## INPUT MATERIAL
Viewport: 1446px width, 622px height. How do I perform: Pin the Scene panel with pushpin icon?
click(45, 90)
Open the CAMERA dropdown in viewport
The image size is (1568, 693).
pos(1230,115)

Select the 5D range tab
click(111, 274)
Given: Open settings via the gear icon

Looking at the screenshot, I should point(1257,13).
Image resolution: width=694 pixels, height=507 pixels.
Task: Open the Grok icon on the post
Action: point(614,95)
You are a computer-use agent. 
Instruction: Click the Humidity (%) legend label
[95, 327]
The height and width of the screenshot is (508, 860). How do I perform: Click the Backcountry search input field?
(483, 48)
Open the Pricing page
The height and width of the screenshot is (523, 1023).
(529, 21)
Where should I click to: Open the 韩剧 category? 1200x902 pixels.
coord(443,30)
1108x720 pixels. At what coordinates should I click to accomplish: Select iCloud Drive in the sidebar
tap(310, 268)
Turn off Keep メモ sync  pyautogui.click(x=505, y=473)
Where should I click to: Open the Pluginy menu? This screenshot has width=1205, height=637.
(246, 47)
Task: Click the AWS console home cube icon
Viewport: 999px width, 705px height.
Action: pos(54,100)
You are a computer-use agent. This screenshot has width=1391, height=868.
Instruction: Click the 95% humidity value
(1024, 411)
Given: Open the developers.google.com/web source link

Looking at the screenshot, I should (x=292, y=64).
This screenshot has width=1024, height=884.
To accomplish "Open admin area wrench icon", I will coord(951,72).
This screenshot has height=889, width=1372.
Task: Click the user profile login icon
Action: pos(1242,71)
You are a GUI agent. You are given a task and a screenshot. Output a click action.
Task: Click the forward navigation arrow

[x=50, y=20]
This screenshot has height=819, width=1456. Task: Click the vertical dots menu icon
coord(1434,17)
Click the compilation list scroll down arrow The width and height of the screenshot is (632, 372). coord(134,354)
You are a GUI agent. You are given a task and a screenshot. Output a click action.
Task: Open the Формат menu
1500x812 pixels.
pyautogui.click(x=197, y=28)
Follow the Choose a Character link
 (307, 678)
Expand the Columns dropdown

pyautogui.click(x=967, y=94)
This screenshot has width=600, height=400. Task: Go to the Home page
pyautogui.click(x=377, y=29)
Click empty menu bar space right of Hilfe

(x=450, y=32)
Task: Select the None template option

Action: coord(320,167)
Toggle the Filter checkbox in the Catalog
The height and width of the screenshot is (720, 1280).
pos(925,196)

## EXERCISE
Can you write out again everything from the line containing "Click empty menu bar space right of Hilfe" down to the end of the entries, requests included, adding 65 to every click coordinate in the answers?

## ANSWER IN FULL
Click empty menu bar space right of Hilfe

(x=515, y=97)
Task: Select the None template option

Action: coord(385,232)
Toggle the Filter checkbox in the Catalog
The height and width of the screenshot is (720, 1280).
pos(990,261)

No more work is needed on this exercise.